Altria Group Inc, one of the largest Tobacco manufacturing companies in the world has, in a 22 page comment, urged the Food and Drug Administration to scale back the regulatory stranglehold that threatens to decimate an estimated 99% of the electronic cigarette and vaping industry in the interest of protecting the health of the general public.
Before We Get Into This
The majority of vapers see these Tobacco Giants as Public Enemy #1. We are (almost) all ex-smokers and have seen first hand what cigarettes do to people. Before anyone gets into the mindset that they don’t care about the little guy, ask the people who have been at State houses around the country trying to save this industry how many times the lobbyists from this and other companies have been there on our side. Hold your venom for the Anti Smoking groups, who are sending misinformed kids into State houses and Pharmaceutical companies who are losing a fortune to the vaping industry.
Altria’s Comments And Dr. Siegel
From the beginning, the goals set by Altria for the electronic cigarette and vaping markets were clear:
1) Support manufacturers’ efforts to develop and bring to market innovative products that may advance the public health.

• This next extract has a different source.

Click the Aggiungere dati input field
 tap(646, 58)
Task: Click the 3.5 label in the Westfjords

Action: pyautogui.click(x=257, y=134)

2) Allow industry participants to engage and compete in a dynamic market.
They are more than aware that the market is big enough for everyone and that the open system portion of the market is now larger than the cigalike section they occupy.
In essence, the comments stated that when Congress gave the FDA the authority to regulate tobacco products, it was in the interest of protecting public health. ENDS devices are the kind of reduced risk products that the FDA should be supporting and not pushing out of the market place. The fact that almost every single product currently on the market (it’s actually all of them) will have to go through a strict regulatory process that almost none of them can afford and there is no fast track, or easy access route, to keep their products available.
If adopted in its current form, the draft guidance may result in many existing ENDS being forced off the market and make it difficult for some manufacturers to develop new ENDS products… …Should this occur, adult tobacco consumers will be deprived of important product choices.
Dr. Michael Siegel Department of Health Sciences at Boston University School of Public Health wrote a piece on this last week and in it he stated that in their comment they seemed to be suggesting the FDA take a similar approach to regulation that he has suggested for some time:
“Establish baseline performance standards for ENDS products that, when met, would serve as the basis for an abbreviated or alternative marketing authorization pathway to satisfy the statutory PMTA requirements.”
Before We Go
I urge everyone to jump over to “The Rest Of The Story” and read Dr. Siegel’s entire piece, but I want to point out something important for you.
Dr Siegel points out that financial incentives do play a large role in Altria’s comments. The writing is on the wall as the numbers of smokers continues to plummet and in the future most of their income may be from either electronic cigarette sales or heat not burn technology.
As much as it pains me to say this, as a vaper and a writer, in the battle against the FDA and its deeming regulations Altria is an ally we can not push away. They have the ability to fight the regulations in a way that thousands of individual companies can not, they have the financial and political sway to make a difference.
More to the point, it seems a sad day in hell when Altria appears to be doing more to protect public health than the Government agency charged with that very task.